Bone marrow lesions predict progression of cartilage defects and loss of cartilage volume in healthy middle-aged adults without knee pain over 2 yrs

A. E. Wluka^1,2, Y. Wang¹, M. Davies-Tuck¹, D. R. English^3,4, G. G. Giles⁴ and F. M. Cicuttini¹

¹Department of Epidemiology and Preventive Medicine, Monash University Medical School, Alfred Hospital, Prahran, ²Baker Heart Research Institute, Melbourne, ³School of Population Health, The University of Melbourne, Parkville and ⁴Cancer Epidemiology Centre, The Cancer Council of Victoria, Carlton, Victoria, Australia.

Correspondence to: A. E. Wluka, Department of Epidemiology and Preventive Medicine, Monash University Medical School, Alfred Hospital, Prahran, Melbourne, Victoria 3004, Australia. E-mail: anita.wluka{at}med.monash.edu.au

	Abstract

Top Abstract Introduction Subjects and methods Results Discussion Acknowledgements References

 
Objective. In knee OA, the presence of bone marrow lesions (BMLs) predicts pain and progression of disease. Their occurrence has been described in healthy, pain-free subjects, but whether their presence affects change in cartilage is unknown.

Methods. Two hundred and seventy-one healthy community-dwelling adults with no history of knee injury, knee pain or clinical knee OA had an MRI performed on their dominant knee at baseline and 2 yrs later to assess the relationship between the presence of BMLs at baseline and change in tibiofemoral cartilage defects and tibial cartilage volume over 2 yrs.

Results. BMLs were present in 37 (14%) subjects. Cartilage defects were more likely to progress rather than remain stable or regress in subjects with BMLs compared with those without BMLs (P = 0.04). The odds of cartilage defects progressing in the tibiofemoral compartment of the knee where BMLs were present compared with where BMLs were absent was 2.6 (95% CI 1.2, 5.3; P = 0.01). Where ‘very large’ BMLs were present, there was a trend for increased annual tibial cartilage volume loss (46.4 mm³/yr; P = 0.07).

Conclusions. These data suggest that BMLs are associated with change in knee cartilage over 2 yrs in asymptomatic subjects. Increased progression of cartilage defects is seen with increasing size of BMLs. It will be important to determine in future studies whether BMLs directly cause change in cartilage over 2 yrs, or act as a marker of another factor that facilitates these changes.

KEY WORDS: Osteoarthritis, Cartilage, Bone marrow lesions, Cartilage defects, Cartilage volume

	Introduction

Top Abstract Introduction Subjects and methods Results Discussion Acknowledgements References

 
There is an increasing interest in the role of bone marrow lesions (BMLs) in the pathogenesis of knee OA [1,2]. In knee OA, the presence of BMLs has been related to increased cartilage loss, measured by biomarkers and using MRI [3,4]. Recently, the presence of BMLs in healthy populations without knee pain or a history of significant knee trauma has been described [5,6]. Whether the presence of BMLs in healthy, pain-free subjects is associated with effects on cartilage is unknown. Previous studies have been performed to examine this relationship only in subjects with OA or at high risk for OA [1,2].

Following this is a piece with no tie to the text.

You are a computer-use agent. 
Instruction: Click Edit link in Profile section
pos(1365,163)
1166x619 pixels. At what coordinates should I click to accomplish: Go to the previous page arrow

In healthy adults without symptomatic or established radiographic knee OA, the early structural changes of knee OA may be present [7–9]. In middle-aged adults without knee pain, there is a tendency for cartilage defects to develop and progress, as well as cartilage volume to be lost [10,11]. It is likely that as these changes progress, the risk of knee OA increases. In established knee OA, these changes predict pain and joint replacement [12–14]. Identifying factors that relate to change in cartilage may be important in preventing knee OA.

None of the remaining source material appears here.